* _What to work on_: According to the court opinion excerpt, under which statute does the reviewing court have jurisdiction?

* _Text_:
┏━━

The District Court had jurisdiction pursuant to 28 U.S.C. § 1332. We have jurisdiction pursuant to 28 U.S.C. § 1291. " We review a district court's grant of summary judgment de novo, applying the same standard the district court applied." In re G-I Holdings, Inc., 755 F.3d 195, 201 (3d Cir. 2014) (internal quotation marks and citation omitted). " 'We also review the legal interpretation of contractual language de novo.'" Id. (quoting Viera v. Life Ins. Co. of N. Am., 642 F.3d 407, 413 (3d Cir. 2011)). We may affirm on any ground supported by the record. Hildebrand v. Allegheny Cnty., 757 F.3d 99, 104 (3d Cir. 2014).

┗━━

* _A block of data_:

┏━━

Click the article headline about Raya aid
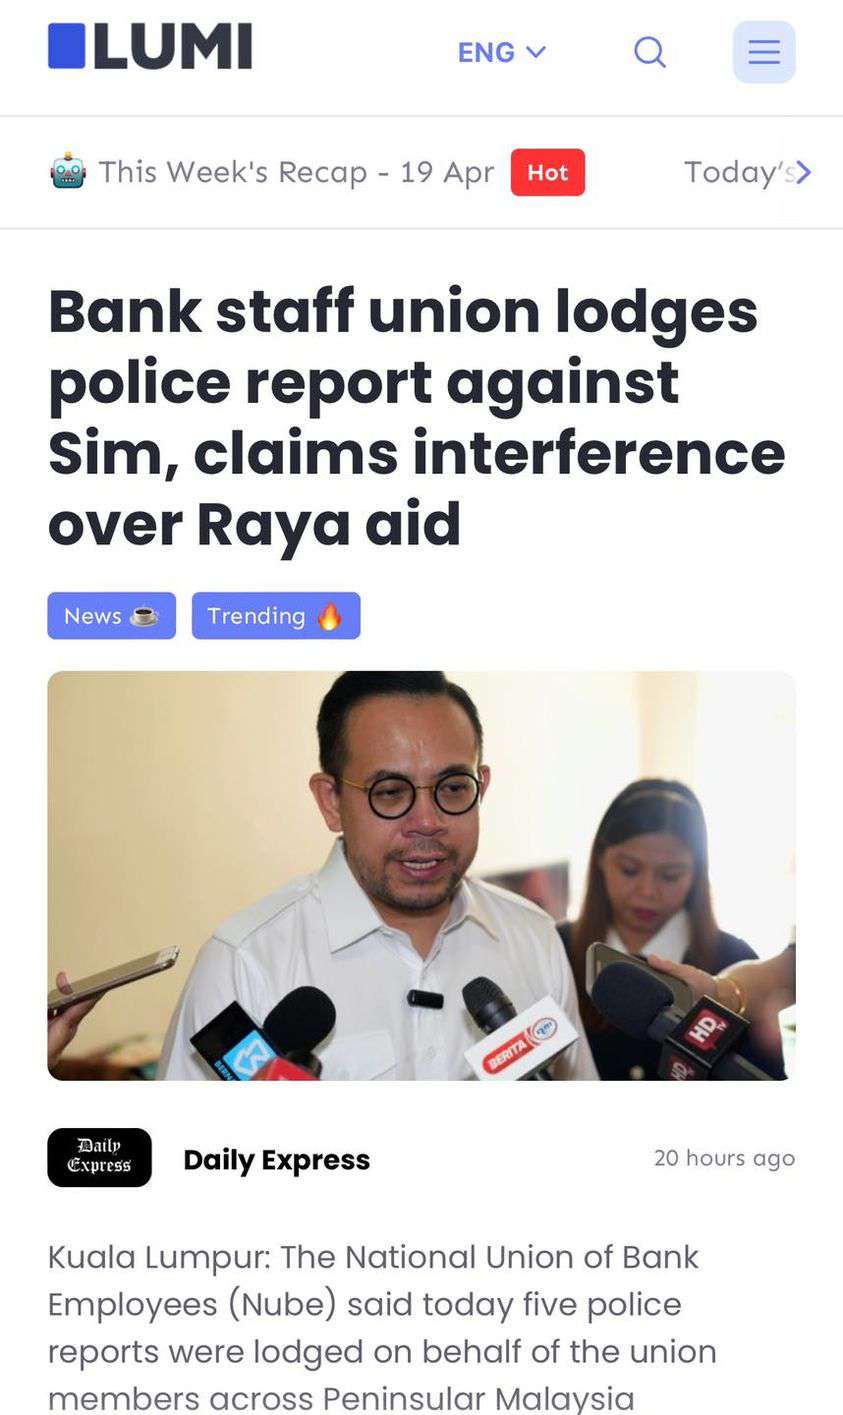843x1415 pixels. [x=417, y=418]
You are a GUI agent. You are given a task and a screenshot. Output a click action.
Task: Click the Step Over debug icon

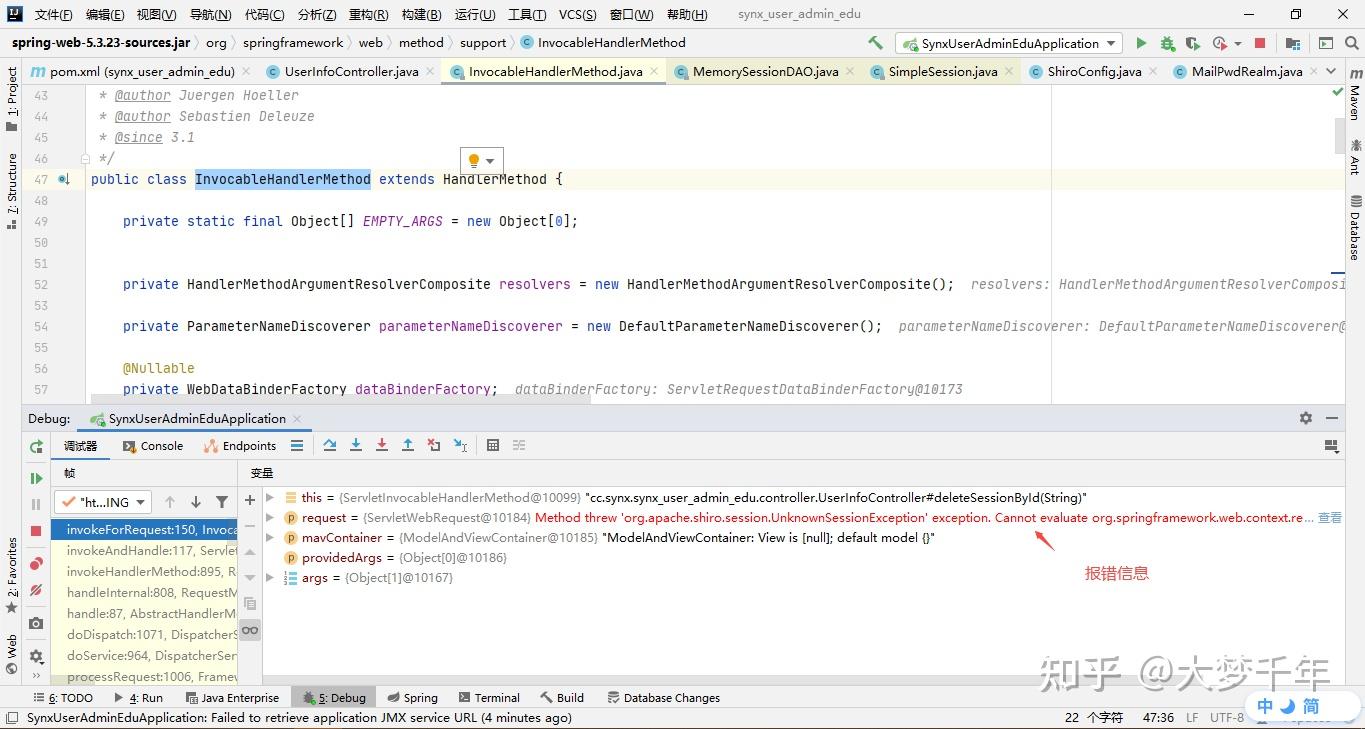pyautogui.click(x=330, y=445)
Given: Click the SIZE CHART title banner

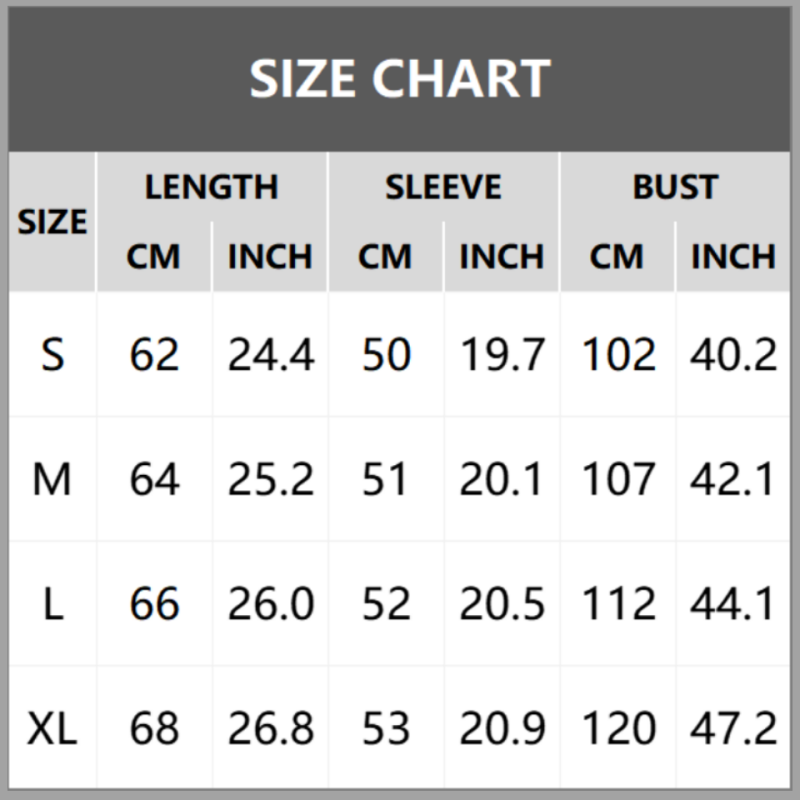Looking at the screenshot, I should pyautogui.click(x=400, y=78).
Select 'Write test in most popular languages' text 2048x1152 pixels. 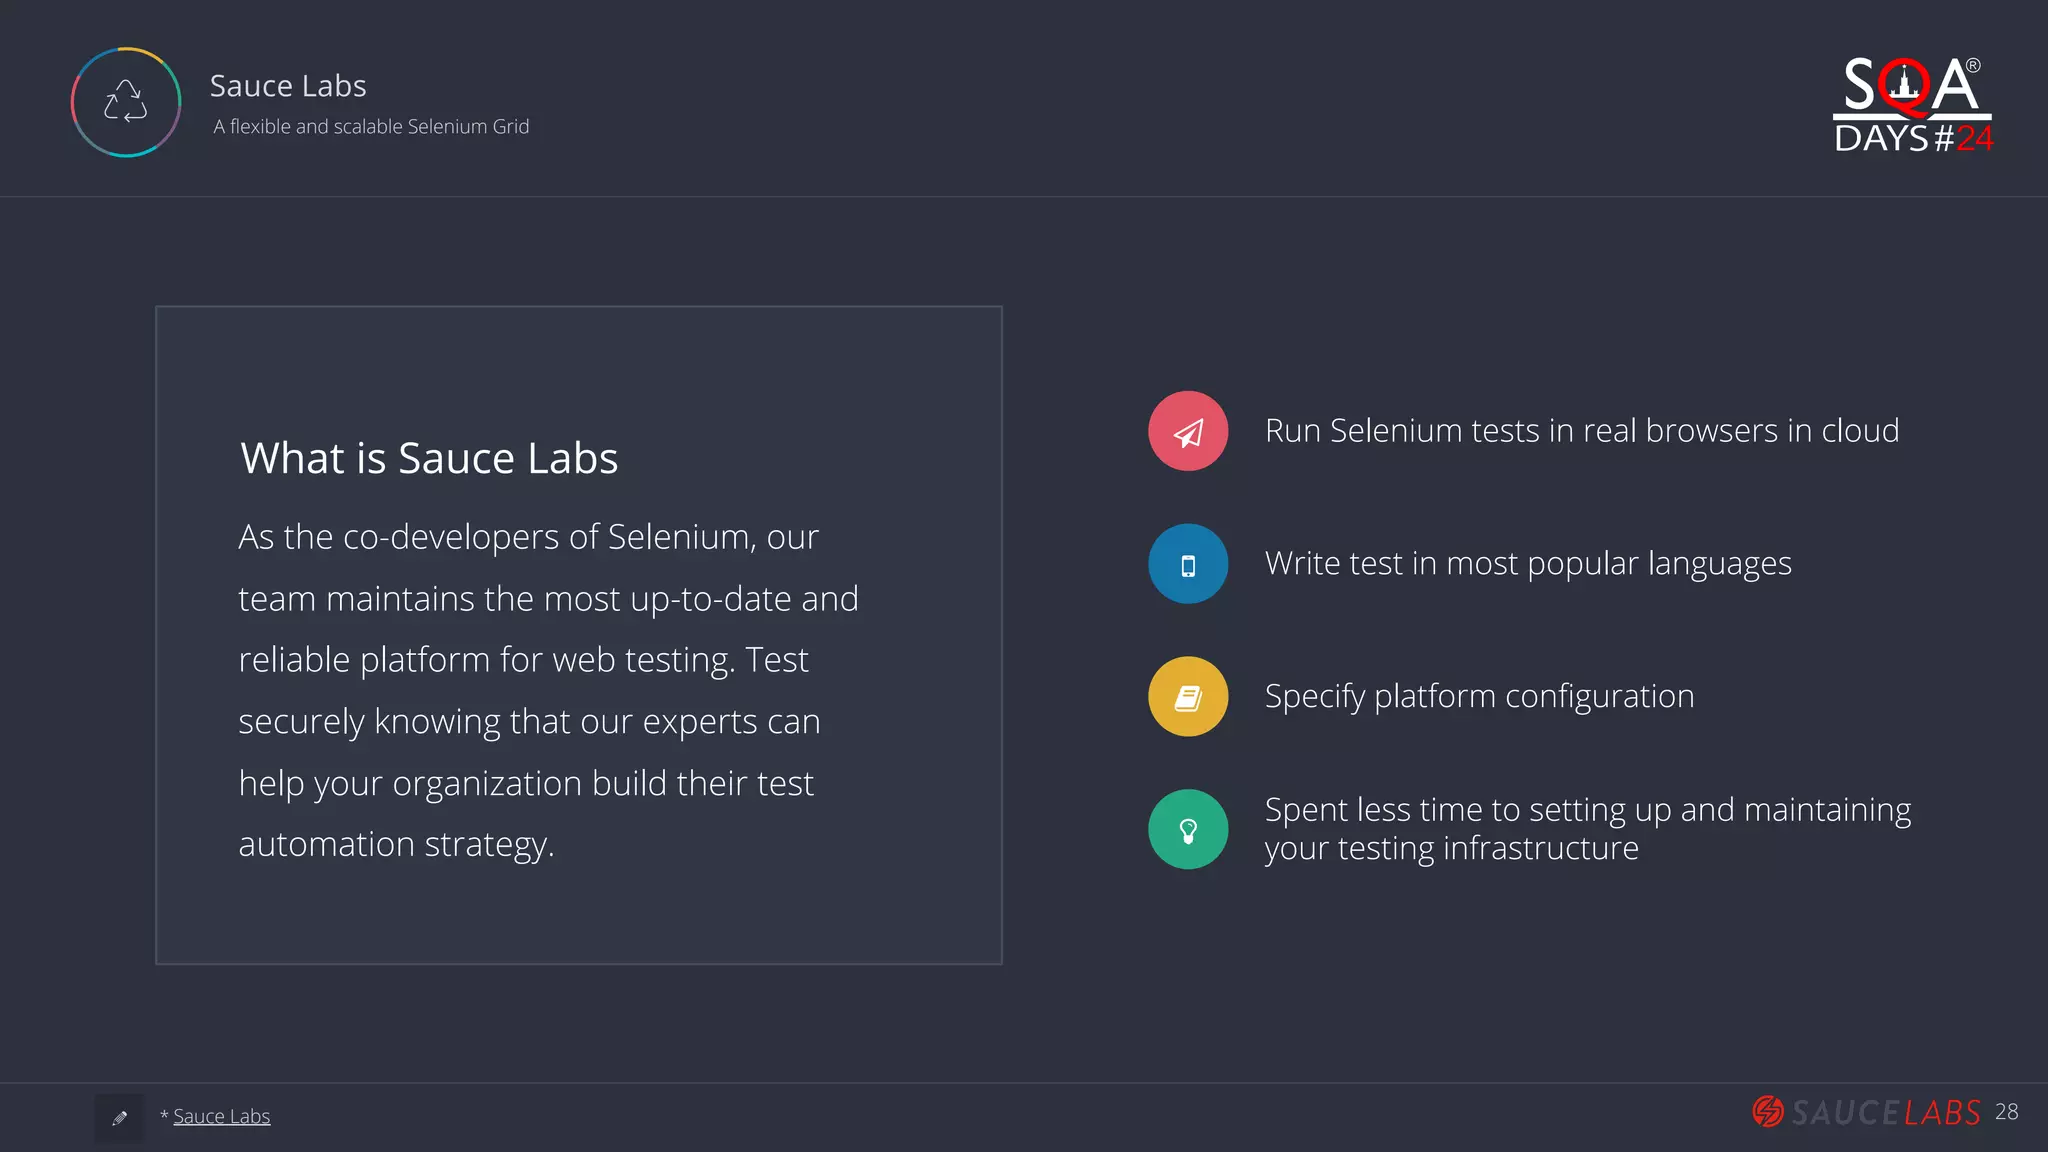1528,564
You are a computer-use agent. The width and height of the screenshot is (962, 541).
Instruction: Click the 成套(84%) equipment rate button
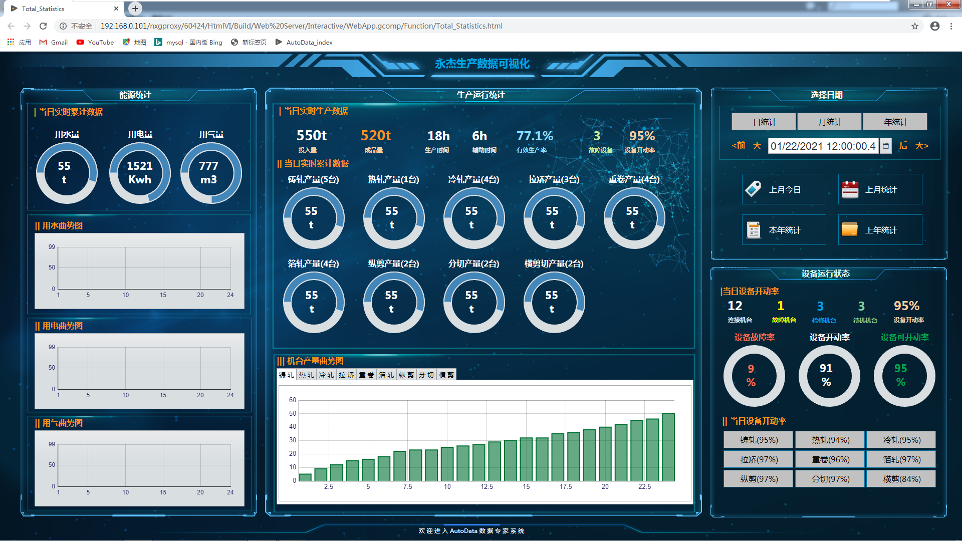pos(898,479)
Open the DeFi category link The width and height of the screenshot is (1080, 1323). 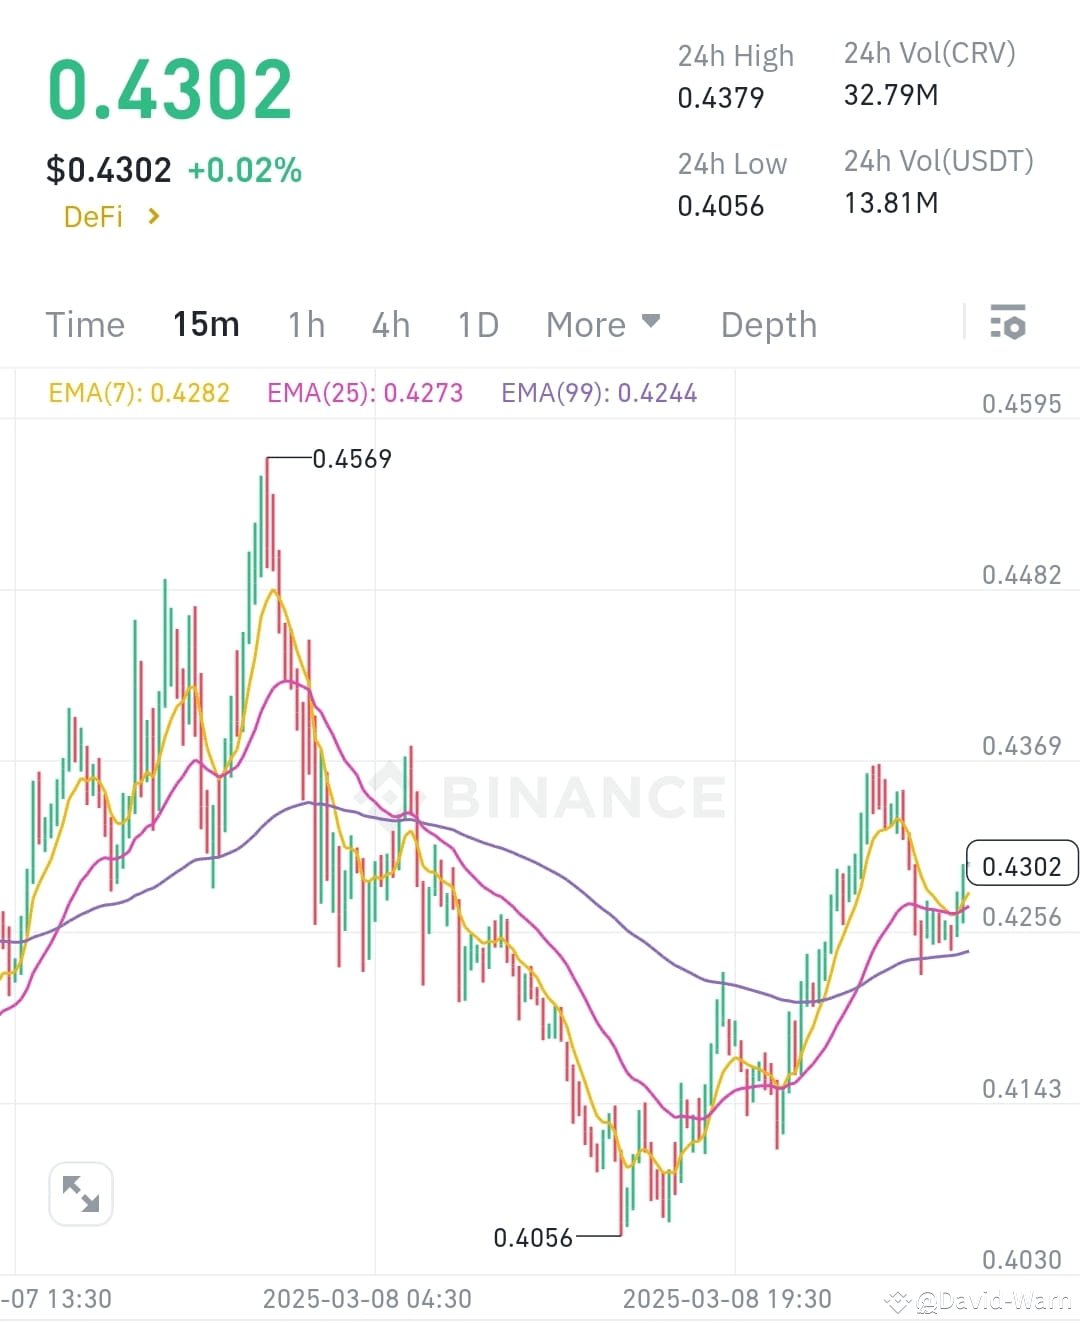[94, 216]
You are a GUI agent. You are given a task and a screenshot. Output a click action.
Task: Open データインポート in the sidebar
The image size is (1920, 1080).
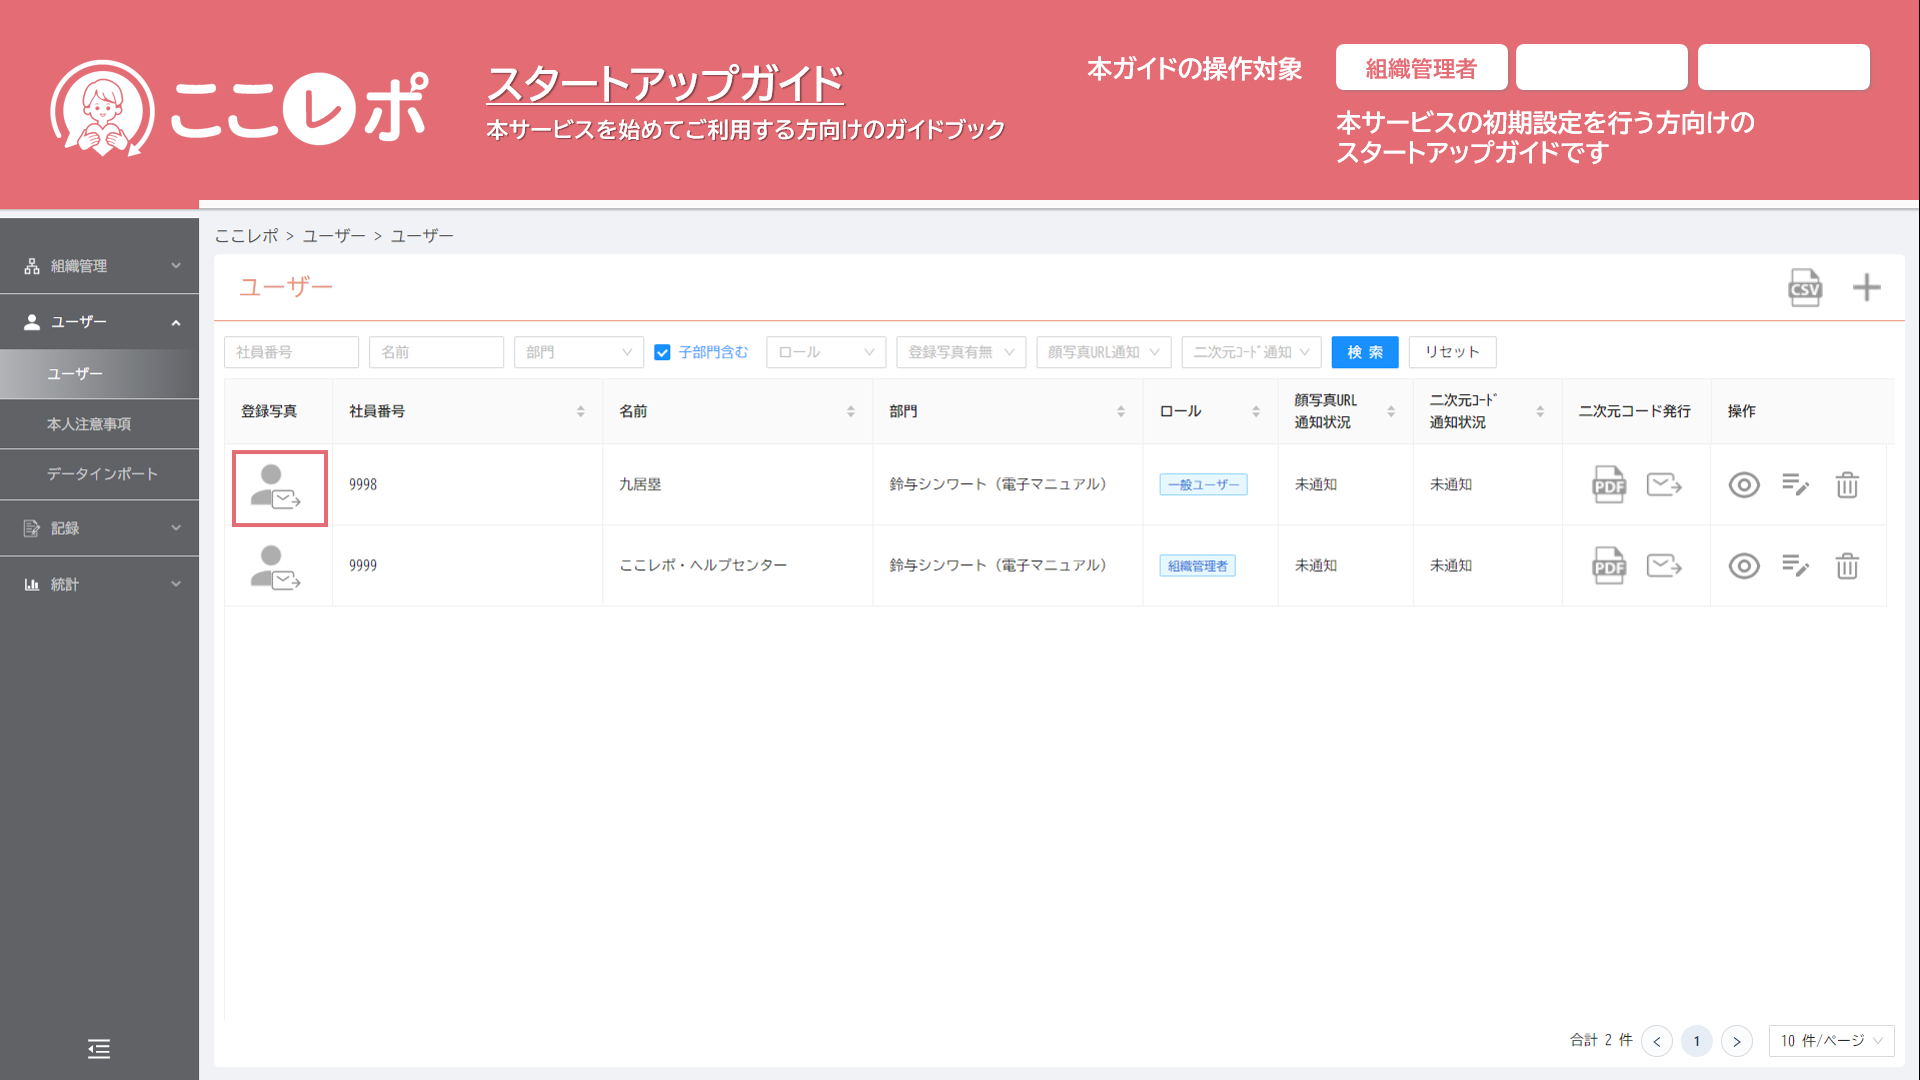coord(102,474)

┗━━

* _Answer to this task_: 28 U.S.C. § 1291